Antonín Dvořák

Streichquartett C-Dur

op. 61, Urtext, hg. von Peter Jost, Studienpartitur/Stimmen

Rubrik: Noten
Verlag/Label: Henle
erschienen in: das Orchester 04/2021 , Seite 64

Seit einigen Jahren schon gibt Peter Jost in vertrauter Art und überzeugender Kenntnis Kammermusik unter anderem von Antonín Dvořák beim Münchner Henle-Verlag heraus. Nach Dvořáks letzten drei Streichquartetten legte Jost nun das Streichquartett C-Dur op. 61 vor – gemeinhin als Dvořáks elftes Werk dieser Gattung bekannt.
Die Entstehungsgeschichte, die Jost ausführlich im dreisprachigen Vorwort erläutert, verläuft nicht ganz ohne Hindernisse. Nach Dvořáks internationalem Durchbruch als gefeierter Komponist erhielt er von Joseph Hellmesberger wohl im Sommer 1881 den Auftrag, für sein Quartett ein neues Werk zu schreiben.

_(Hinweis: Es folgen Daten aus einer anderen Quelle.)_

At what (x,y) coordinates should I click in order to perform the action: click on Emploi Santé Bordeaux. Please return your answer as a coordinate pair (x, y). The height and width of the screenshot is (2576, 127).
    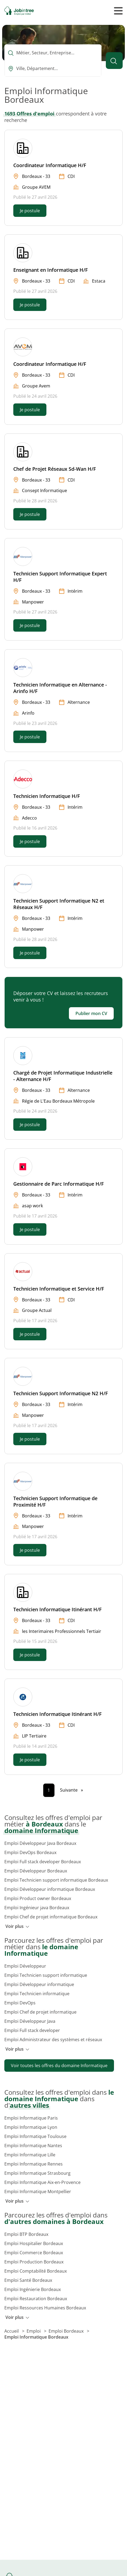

Obgleich Dvořák mit seiner neuen Oper Dimitrij beschäftigt war, begann er mit der Komposition eines Stückes in F-Dur, welches er jedoch bald wieder unterbrach, um sich wieder der Oper zu widmen.
Als er aber erfuhr, dass Helmesberger eine baldige Uraufführung eines neuen Quartetts schon in der Zeitung angekündigt hatte, unterbrach Dvořák die Komposition der Oper und begann mit einem neuen Quartett in C-Dur, das er rasch zwischen dem 25. Oktober und 10. November 1881 niederschrieb. Wohl aus einer gewissen Zeitnot heraus nahm er auch Themen aus anderen seiner Kompositionen.
Auch die Drucklegung, die Herausgeber Peter Jost beinahe lückenlos aufzeichnen konnte, verlief nicht ganz ohne Probleme. Nicht zuletzt musste sogar der vorgesehene Uraufführungstermin am 15. Dezember wegen der Brandkatastrophe eine Woche zuvor, als das Wiener Ringtheater völlig zerstört wurde, abgesagt werden. Selbst die auf den 12. Januar 1882 verschobene Aufführung durch das Hellmesberger-Quartett kam nicht zustande. Die Gründe dafür mögen, so Jost, im verlorenen Interesse liegen, weil das Quartett wohl nicht dem erwarteten Stil entsprach und vom technischen Anspruch und der an Franz Schubert orientierten Harmonik den Musikern zu schwierig erschien. Die Uraufführung fand am 2. November 1882 in Berlin durch das Joachim-Quartett statt. Im Nachhinein konnte sich op. 61 gegenüber den späteren Streichquartetten nicht durchsetzen.
Der ausführliche und zweisprachig verfasste Kritische Bericht mit seinen relativ wenigen und überschaubaren Einzelbemerkungen, die ebenso in der Stimme der ersten Violine abgedruckt sind, gibt Auskunft über die übersichtliche Quellenlage: die Erstausgabe der Partitur, die als Hauptquelle für die vorliegende Edition diente, sowie die Stimmen und der Klavierauszug mit einigen Änderungen und dynamischen Ergänzungen aus der Hand des Komponisten.
Die Stimmen selbst haben in gewohnter Henle-Qualität ein übersichtliches und sehr gut zu lesendes Notenbild, und es gibt Leerseiten zum besseren Umblättern. Anmerkungen wie die direkt aus der Quelle stammenden Fingersätze (z. B. in der 1. Violine im Trio des III. Satzes) oder ein Haltebogen im Kopfsatz der Violoncello-Stimme sind sinnvollerweise jeweils in den Stimmen abgedruckt.